I strongly believe that we have some excellent local travel agents in the Maldives who are far more knowledgeable about the destination than many of the Big International Tour Operators and we are more passionate about the destination.
What changes have you observed in the Maldivian market?
In the early to mid-2000s, there were quite a number of chartered flights coming in from Europe and now we’ve really lost the mid-market segment, most of the charters are being diverted to long haul destinations such as Mauritius, Thailand, and the Caribbean. There are some fantastic luxury resorts but I think now it is time to have more middle range resorts and do something to encourage the charter flights to come back. I would like to personally see Addu developed as it offers some history and culture, which is something different.
You recently received the Destination Expert 2015 for Luxury Travel Guide, could you tell us a bit about that? Why do you think they chose you?

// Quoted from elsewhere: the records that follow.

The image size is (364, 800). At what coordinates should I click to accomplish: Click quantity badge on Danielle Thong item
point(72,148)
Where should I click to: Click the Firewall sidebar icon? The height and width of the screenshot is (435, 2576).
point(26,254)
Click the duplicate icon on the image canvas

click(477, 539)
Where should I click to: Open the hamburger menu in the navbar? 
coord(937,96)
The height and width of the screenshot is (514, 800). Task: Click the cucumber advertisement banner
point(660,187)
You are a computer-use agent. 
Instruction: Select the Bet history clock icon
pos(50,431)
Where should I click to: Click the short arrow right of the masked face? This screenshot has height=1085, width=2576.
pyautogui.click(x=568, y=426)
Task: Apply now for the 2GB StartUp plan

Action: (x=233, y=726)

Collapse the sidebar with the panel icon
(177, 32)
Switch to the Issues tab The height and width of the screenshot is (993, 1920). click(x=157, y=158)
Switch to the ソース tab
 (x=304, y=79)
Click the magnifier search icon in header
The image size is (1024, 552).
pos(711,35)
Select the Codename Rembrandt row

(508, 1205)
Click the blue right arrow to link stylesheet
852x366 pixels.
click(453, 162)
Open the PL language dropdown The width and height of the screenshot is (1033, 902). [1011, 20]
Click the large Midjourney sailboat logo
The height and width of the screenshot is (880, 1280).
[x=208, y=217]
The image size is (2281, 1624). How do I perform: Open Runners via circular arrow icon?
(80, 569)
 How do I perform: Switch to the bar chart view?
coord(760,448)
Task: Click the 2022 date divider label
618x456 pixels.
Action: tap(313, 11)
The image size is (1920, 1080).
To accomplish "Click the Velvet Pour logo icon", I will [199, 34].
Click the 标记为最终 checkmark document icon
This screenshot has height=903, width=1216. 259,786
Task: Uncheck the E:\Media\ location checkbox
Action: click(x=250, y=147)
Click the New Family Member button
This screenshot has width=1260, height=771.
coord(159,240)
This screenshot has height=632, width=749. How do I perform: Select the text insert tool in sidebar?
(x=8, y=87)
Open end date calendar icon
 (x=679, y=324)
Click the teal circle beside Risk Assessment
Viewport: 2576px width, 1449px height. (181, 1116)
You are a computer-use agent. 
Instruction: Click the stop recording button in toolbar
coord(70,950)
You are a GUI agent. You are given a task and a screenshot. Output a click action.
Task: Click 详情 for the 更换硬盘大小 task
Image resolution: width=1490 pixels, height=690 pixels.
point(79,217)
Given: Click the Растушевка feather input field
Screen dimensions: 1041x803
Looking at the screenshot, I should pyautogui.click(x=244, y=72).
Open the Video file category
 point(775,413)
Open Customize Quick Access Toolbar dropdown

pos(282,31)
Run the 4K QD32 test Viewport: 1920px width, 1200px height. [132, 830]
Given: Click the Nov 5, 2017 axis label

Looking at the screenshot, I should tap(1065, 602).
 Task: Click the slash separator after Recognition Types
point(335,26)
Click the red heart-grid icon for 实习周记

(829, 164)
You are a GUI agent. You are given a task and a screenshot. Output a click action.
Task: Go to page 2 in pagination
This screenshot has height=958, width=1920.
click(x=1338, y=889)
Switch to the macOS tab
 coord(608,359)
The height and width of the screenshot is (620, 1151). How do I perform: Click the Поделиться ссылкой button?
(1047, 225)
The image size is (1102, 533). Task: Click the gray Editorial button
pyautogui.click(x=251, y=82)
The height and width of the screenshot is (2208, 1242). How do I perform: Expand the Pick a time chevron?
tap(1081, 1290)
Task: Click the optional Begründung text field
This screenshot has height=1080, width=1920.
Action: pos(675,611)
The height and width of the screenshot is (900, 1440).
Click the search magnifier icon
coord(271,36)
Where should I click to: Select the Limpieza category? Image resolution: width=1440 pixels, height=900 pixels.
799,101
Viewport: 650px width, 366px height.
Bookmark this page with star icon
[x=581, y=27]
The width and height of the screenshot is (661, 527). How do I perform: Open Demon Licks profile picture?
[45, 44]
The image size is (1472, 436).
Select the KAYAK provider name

I was really quite surprised. I did an article for them, a question and answer spread that they asked me to do, about the Maldives. They said they wanted to do some more articles on the Maldives and I suggested doing a series based on different themes: honeymoon, family, and luxury resorts, all-inclusive and so on. During the course of putting this all together, I was informed by my contact from the publishing company of the guide that he had nominated me for the award. He said he didn’t have any influence on the decision as the judges were independent individuals from the hospitality and tourism industry. I really didn’t think I would stand a chance of winning but I felt honoured just to be nominated so when I won I was really over the moon and very proud.
What would you attribute your success to? In a field dominated by men, what does it take for a woman to succeed?
I’d say it’s my work ethic. It’s not really a job so much as a way of life. You really have to love the work that you do if you’re in this line of business. I start at 5am some mornings and work until 10pm. Clients often express their surprise at how quickly I respond, not matter what time of the day or night it is.
When my siblings and I were growing up my dad would say ‘that nothing’s handed to you on a plate, you have to work hard for it’. Growing up in the UK, when you’re in your teens you’re encouraged to get a weekend Job so that you start to learn the value of money and the importance of working hard.
I also had an excellent boss here, Annie Watling. She was the best boss I’d ever had. She taught me how to manage myself, how to manage people, how to be a leader. She was such a strong lady, and so passionate about the destination. I learnt a lot from her and very proud to have had her in my life.
You’ve got to work hard if you want to succeed. There’s no point blaming anyone else for your failures if you, yourself do not work hard and show commitment to your work. I would not expect anyone working for me to do something I would not be prepared to do myself.